Dentro do que se propôs, portanto, para O auto da compadecida 2, em cartaz nos cinemas, a equipe foi majoritariamente exitosa. A decisão de incorporar a passagem de tempo à história é um acerto que se bifurca em outros. De largada, confere legitimidade emocional ao reencontro de João Grilo (Nachtergaele) e Chicó (Selton Mello) com o público e com eles mesmos. Mais até: o salto temporal proporciona aos cineastas uma série de novas possibilidade de encenação, de personagens e contexto, para que não se limitem a uma fidelidade conservadora. 
Em O auto 2, João Grilo retorna à cidade após anos desaparecido e descobre que as histórias narradas por Chicó sobre sua ressurreição o transformaram em uma celebridade da qual até as figuras políticas que disputam a prefeitura querem se aproveitar eleitoralmente. O roteiro assinado por Arraes, Adriana Falcão e João Falcão tem, com esse ponto de partida, um banquete para reproduzir o estilo esperto e veloz de Ariano dentro de uma chave rítmica muito contemporânea. A autoconsciência é central nesse sentido para que o filme se equilibre em um meio termo entre a total liberdade dos criadores e a imitação irrestrita à matriz. 
 
Reconhecendo a impossibilidade de reproduzir, pelo menos em um primeiro momento, o impacto do primeiro, o filme se comporta como um caro e caprichado especial de Natal que reverencia o universo levando-o de volta às suas origens do teatro, com cenários propositalmente artificiais e uma lógica digital de estúdio bastante diferente da estética anterior. Os planos acrobáticos e jogos de luz tem belas sacadas, mas os cortes às vezes não permitem a respiração entre as piadas e acabam comprometendo o traquejo do texto – como se o filme não confiasse na sua força narrativa e precisasse buscar ininterruptamente novos estímulos visuais e sonoros. 

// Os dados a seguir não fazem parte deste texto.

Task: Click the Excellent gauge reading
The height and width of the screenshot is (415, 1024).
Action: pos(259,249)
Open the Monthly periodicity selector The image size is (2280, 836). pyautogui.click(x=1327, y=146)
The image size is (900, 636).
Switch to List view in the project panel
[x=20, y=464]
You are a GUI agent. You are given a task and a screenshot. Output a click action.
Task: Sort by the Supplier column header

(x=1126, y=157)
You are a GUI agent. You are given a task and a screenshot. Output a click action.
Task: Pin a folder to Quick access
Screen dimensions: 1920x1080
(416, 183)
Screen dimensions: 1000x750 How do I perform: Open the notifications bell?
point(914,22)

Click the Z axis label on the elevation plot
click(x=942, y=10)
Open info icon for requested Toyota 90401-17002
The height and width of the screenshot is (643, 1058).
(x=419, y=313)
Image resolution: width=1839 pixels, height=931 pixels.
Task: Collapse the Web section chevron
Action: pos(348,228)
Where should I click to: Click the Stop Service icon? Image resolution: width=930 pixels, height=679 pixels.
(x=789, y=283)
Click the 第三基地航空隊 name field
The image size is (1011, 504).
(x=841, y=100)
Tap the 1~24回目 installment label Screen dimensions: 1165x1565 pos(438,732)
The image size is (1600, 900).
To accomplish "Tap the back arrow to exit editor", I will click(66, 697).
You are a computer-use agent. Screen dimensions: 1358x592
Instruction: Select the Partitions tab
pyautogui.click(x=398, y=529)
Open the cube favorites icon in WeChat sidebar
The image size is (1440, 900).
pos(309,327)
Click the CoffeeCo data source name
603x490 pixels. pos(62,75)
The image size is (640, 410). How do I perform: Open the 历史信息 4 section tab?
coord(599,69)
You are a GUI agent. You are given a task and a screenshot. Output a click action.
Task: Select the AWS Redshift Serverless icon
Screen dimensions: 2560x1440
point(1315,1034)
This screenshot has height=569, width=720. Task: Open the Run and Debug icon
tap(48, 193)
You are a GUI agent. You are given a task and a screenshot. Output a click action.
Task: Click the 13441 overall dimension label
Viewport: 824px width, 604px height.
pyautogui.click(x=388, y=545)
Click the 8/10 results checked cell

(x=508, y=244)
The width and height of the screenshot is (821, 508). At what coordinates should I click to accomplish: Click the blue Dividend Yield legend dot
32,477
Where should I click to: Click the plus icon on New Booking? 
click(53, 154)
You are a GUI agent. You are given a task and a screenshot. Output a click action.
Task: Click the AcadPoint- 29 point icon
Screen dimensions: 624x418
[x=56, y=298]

A Rosinha de Virgínia Cavendish, empoderada como nunca, resume bem o espírito ao mesmo tempo respeitoso e artificial que esta sequência esbanja, visto que sua caracterização soa quase uma homenagem contemporânea da atriz à própria personagem. Apesar de igualmente empenhadas, as participações de Fabíola Nascimento, Luís Miranda, Eduardo Sterblitch, Humberto Martins e mesmo Taís Araújo – como uma Compadecida jovem, emotiva e proativa – parecem partes de uma brincadeira leve que compõe os cenários mais como adornos do que como partes de um cânone, e às vezes incham o enredo mais do que propriamente acrescentam a ele.
 
A melhor notícia é que Selton e Matheus não poderiam estar mais à vontade – e emocionados – ao vestirem de novo seus personagens, contracenando e se divertindo individualmente também. É através dos olhos marejados deles que O auto 2 se torna uma celebração que claramente não busca equiparação, mas consegue ainda espaço para a reflexão final que está no coração da obra de Ariano – na qual o homem simples é levado a julgamento por tentar sobreviver. A ressurreição aqui ganha, antes de tudo, cores de festa.